Hymans Robertson head of DB pensions, Susan McIlvogue, added: “We expect DB schemes to face a number of governance challenges in 2022, many of which are linked to the Pension Schemes Act 2021.

“New regulatory powers and notifiable events—backed by significant fines and criminal offences—will encourage sponsors to think differently. A green governance perspective will continue to build momentum, with more schemes affected by climate-change reporting obligations.

“The delayed single Code of Practice will come into force as early as summer next year, meaning a significant ramping up of governance polices and processes.

“However, my main thoughts as we look to the new year is what we won’t see happen in 2022, and that is the regulator tying a neat ribbon round a new Code of Practice on Funding Defined Benefits.

“It has been held up whilst waiting for the DWP to produce draft regulations, making the hopes of a new code in force next year less likely.
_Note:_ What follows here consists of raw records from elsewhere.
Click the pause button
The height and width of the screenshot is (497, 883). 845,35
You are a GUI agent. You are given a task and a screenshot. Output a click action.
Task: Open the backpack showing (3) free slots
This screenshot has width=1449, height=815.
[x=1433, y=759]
Nevertheless, the release of draft regulations and a draft code should be imminent in 2022 so trustees and sponsors should soon get a glimpse of what’s in store for them.”

The increased regulatory burden has ramped up fears that there will be a ‘talent crunch’ in the industry, with challenges for trustees and administrators expected.

Furthermore, with the ongoing economic issues driven by Brexit and the pandemic, fears of rising inflation have been noted.

“Rising inflation continues to be in the spotlight for pension schemes, with UK RPI recently hitting a 30-year high and the IMF warning the Bank of England to increase interest rates in order to dampen demand,” said Isio director and head of investment research, Ajith Balan Nair.

“Higher long-term inflation expectations in the second half of 2021 have already sparked the need for schemes to consider refreshing their hedging strategies and the outlook for 2022 remains very much uncertain as central banks and governments factor in the potential economic impact of the new Omicron variant into their monetary policy decisions.

“We continue to advise clients to review their hedges annually, or in the event that long-term inflation expectations materially change following hedge design.”

Whatever 2022 has in store, industry experts appear united in the feeling that it will be a busy and challenging year for everyone in the sector.